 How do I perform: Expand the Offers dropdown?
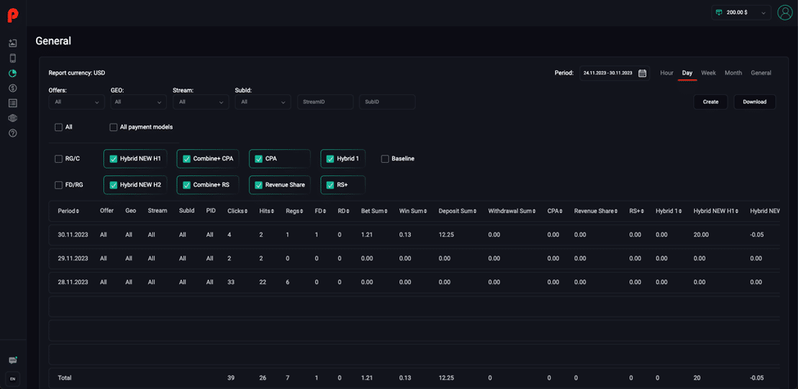[x=77, y=102]
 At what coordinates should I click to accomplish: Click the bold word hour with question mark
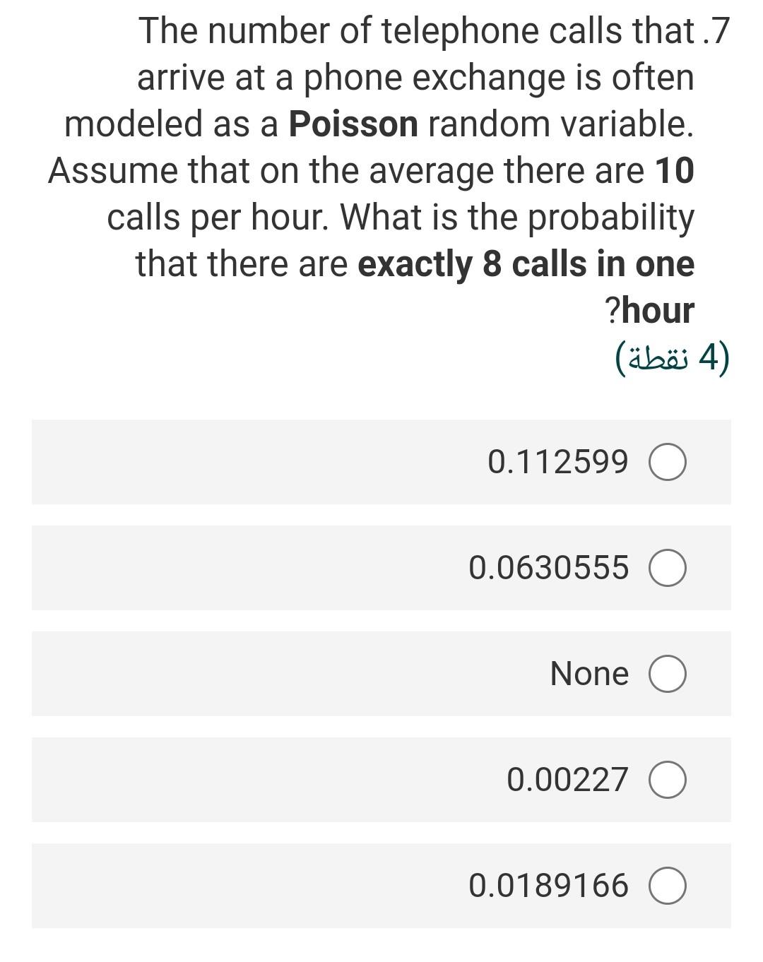pos(650,311)
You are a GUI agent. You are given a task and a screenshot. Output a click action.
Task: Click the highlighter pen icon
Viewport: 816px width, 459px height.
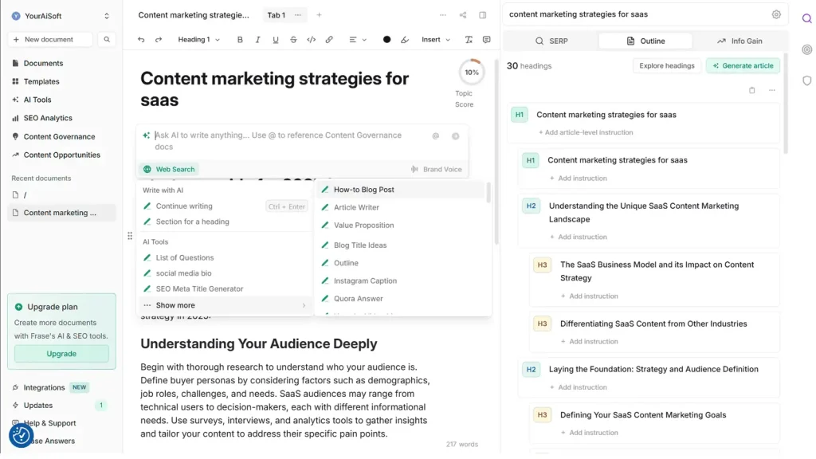coord(405,40)
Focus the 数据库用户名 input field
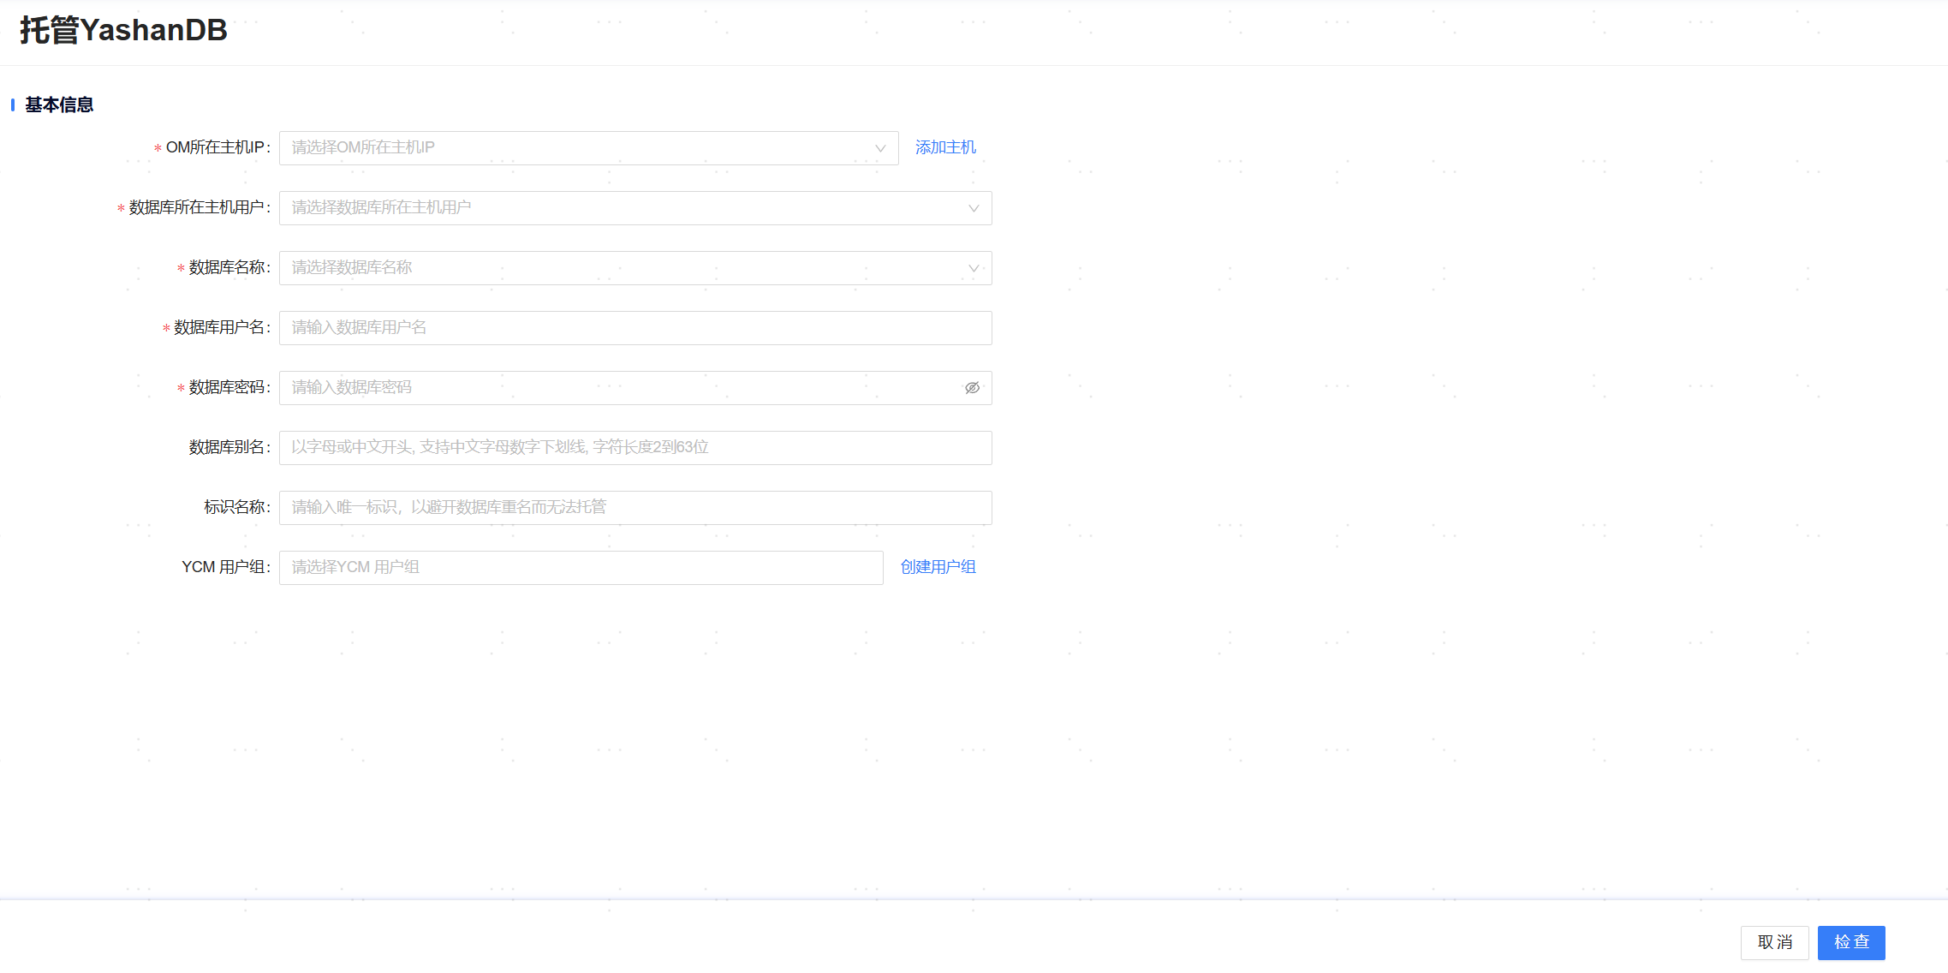 pyautogui.click(x=634, y=328)
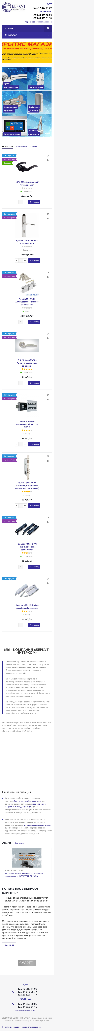Favorite the Apecs HP-85.0423-CR handle with heart

[x=48, y=214]
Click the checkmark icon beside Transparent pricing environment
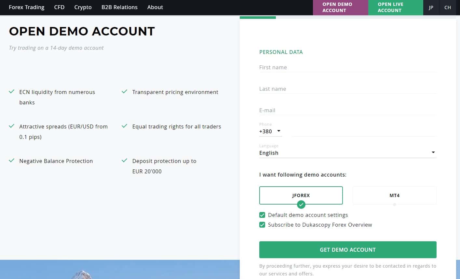The width and height of the screenshot is (460, 279). click(x=124, y=92)
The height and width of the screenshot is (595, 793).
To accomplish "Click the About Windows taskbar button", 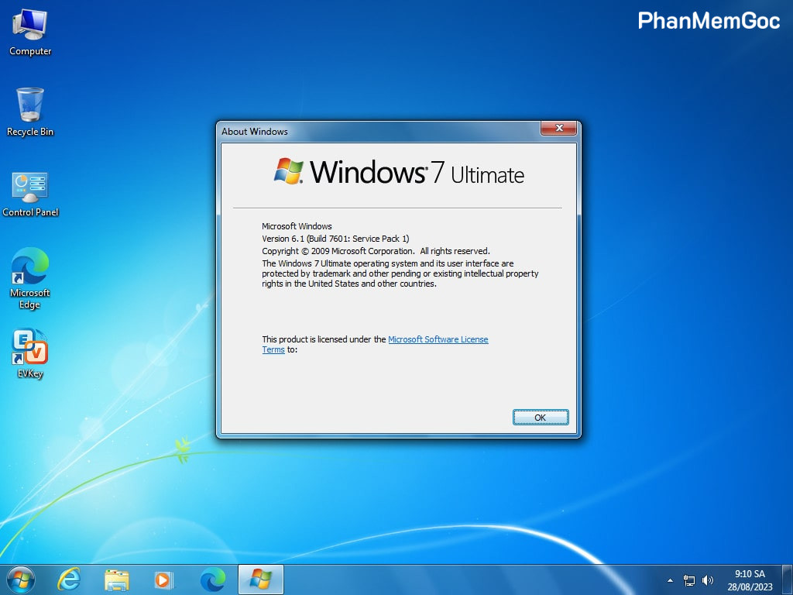I will [260, 580].
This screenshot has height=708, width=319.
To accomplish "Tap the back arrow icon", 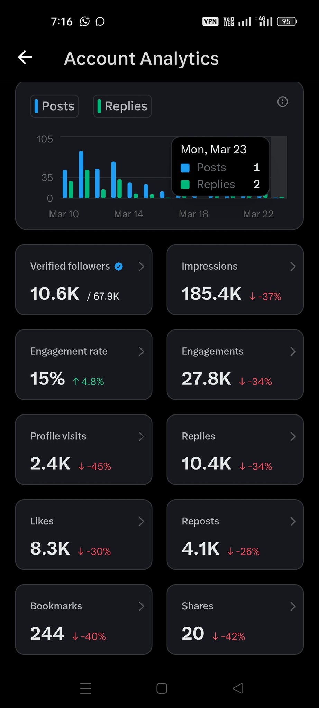I will [25, 57].
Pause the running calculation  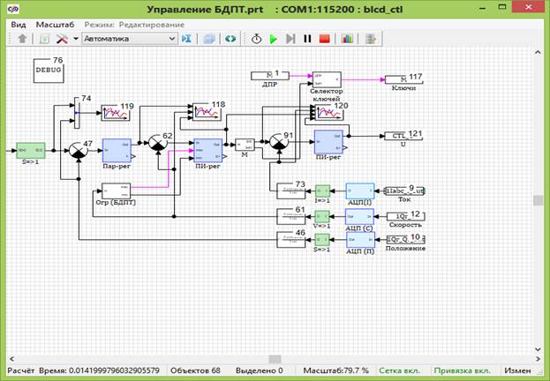[x=307, y=39]
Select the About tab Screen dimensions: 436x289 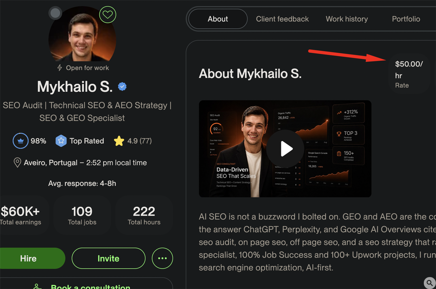point(218,19)
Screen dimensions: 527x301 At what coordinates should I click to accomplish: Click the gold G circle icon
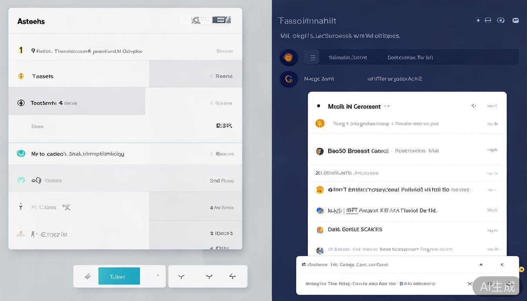[289, 79]
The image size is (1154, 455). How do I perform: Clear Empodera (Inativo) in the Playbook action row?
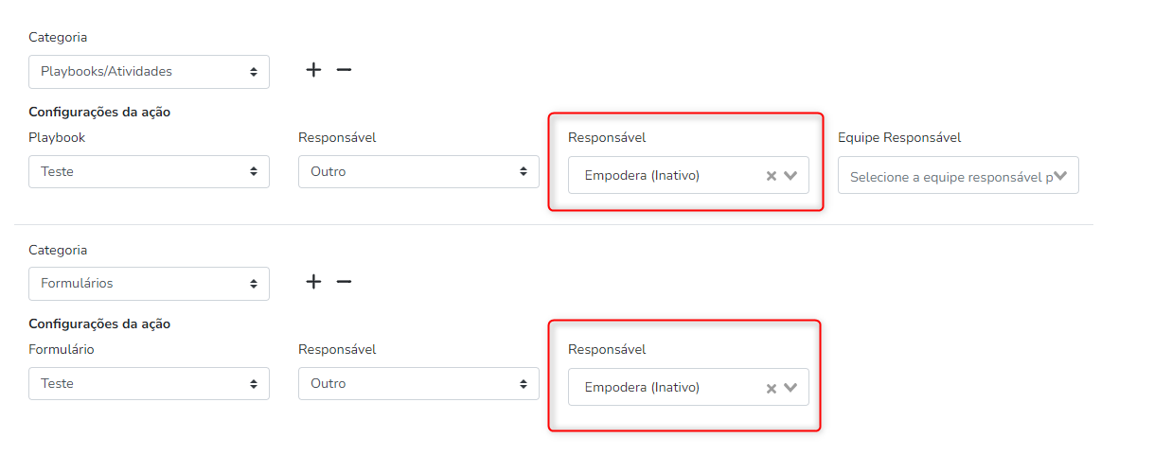(x=771, y=176)

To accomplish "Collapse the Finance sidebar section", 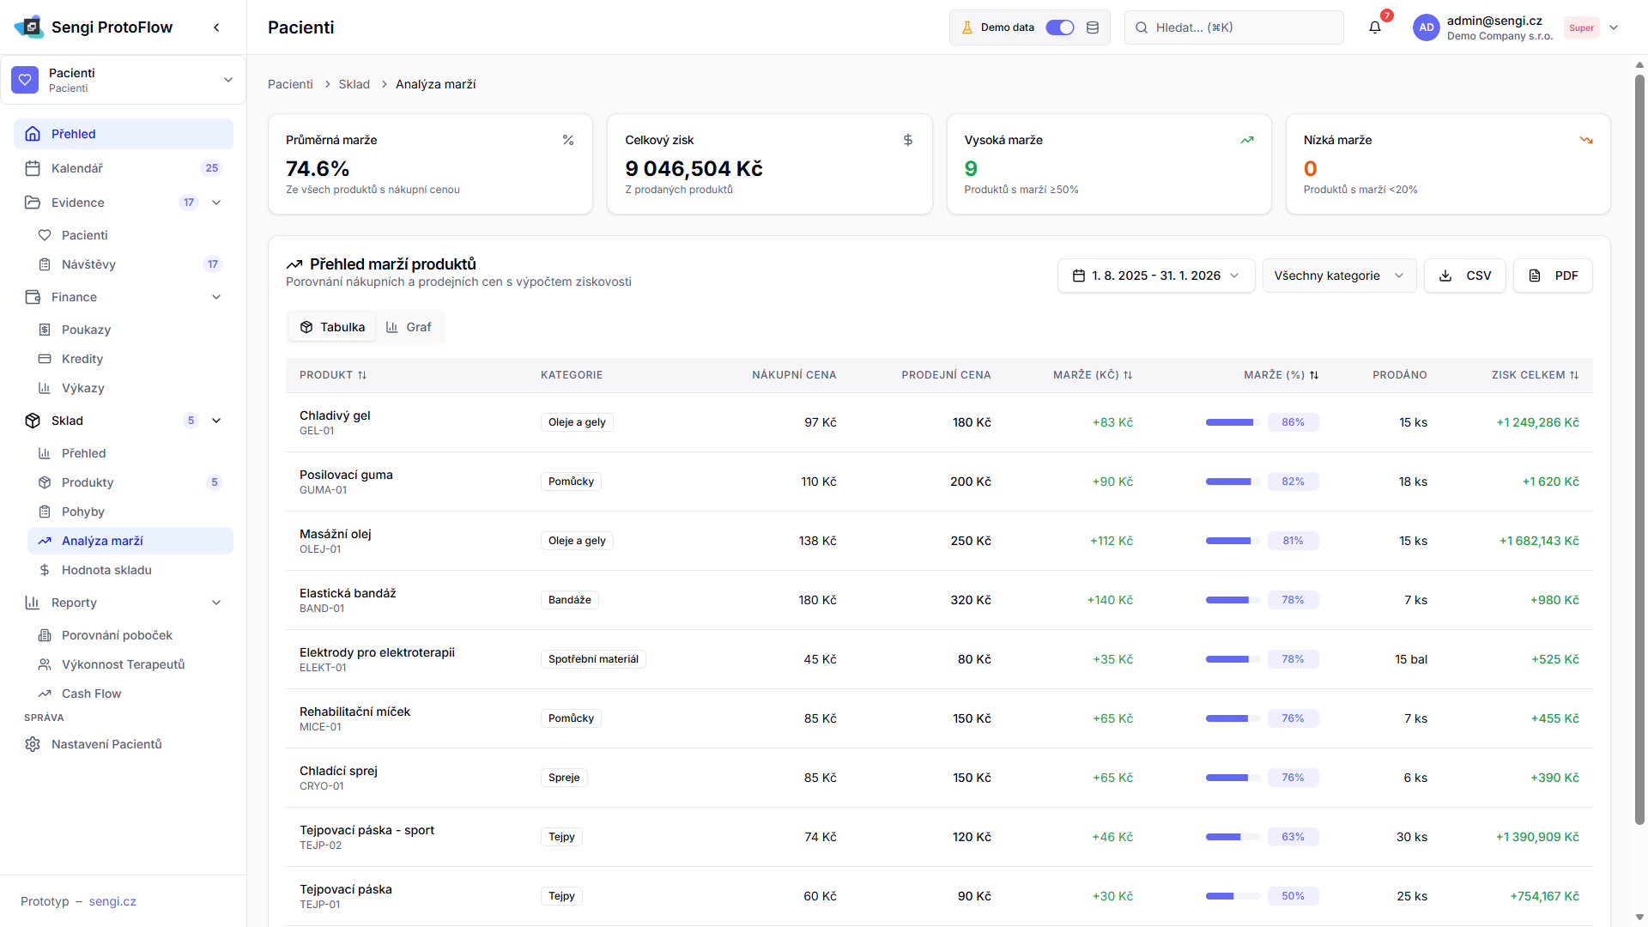I will 216,297.
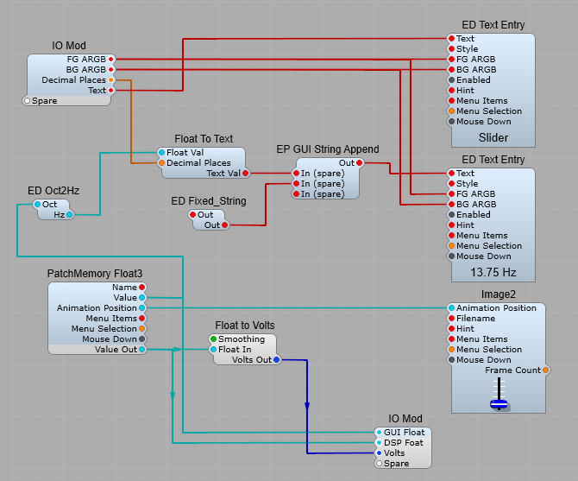The image size is (578, 481).
Task: Select the Hz output pin on ED Oct2Hz
Action: pos(70,215)
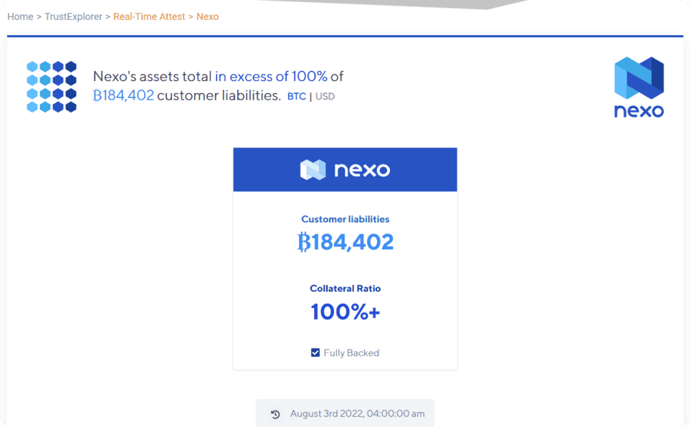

+--

#### [Written exercise]
Please arrange the entries from the first line through the line containing "The width and", inclusive, as a Markdown table with the columns Row and Line, and leave out blank lines and pictures.

#### [Task answer]
| Row | Line |
|---|---|
| 1 |  How do I perform: Expand the Offers dropdown? |
| 2 | [x=77, y=102] |
| 3 |  At what coordinates should I click to accomplish: Click the bold word hour with question mark |
| 4 | pos(650,311) |
| 5 | You are a GUI agent. You are given a task and a screenshot. Output a click action. |
| 6 | Task: Click the highlighter pen icon |
| 7 | Viewport: 816px width, 459px height. |
| 8 | coord(405,40) |
| 9 | Focus the 数据库用户名 input field |
| 10 |  pyautogui.click(x=634, y=328) |
| 11 | Favorite the Apecs HP-85.0423-CR handle with heart |
| 12 | [x=48, y=214] |
| 13 | Click the checkmark icon beside Transparent pricing environment |
| 14 | The width and height of the screenshot is (460, 279). click(x=124, y=92) |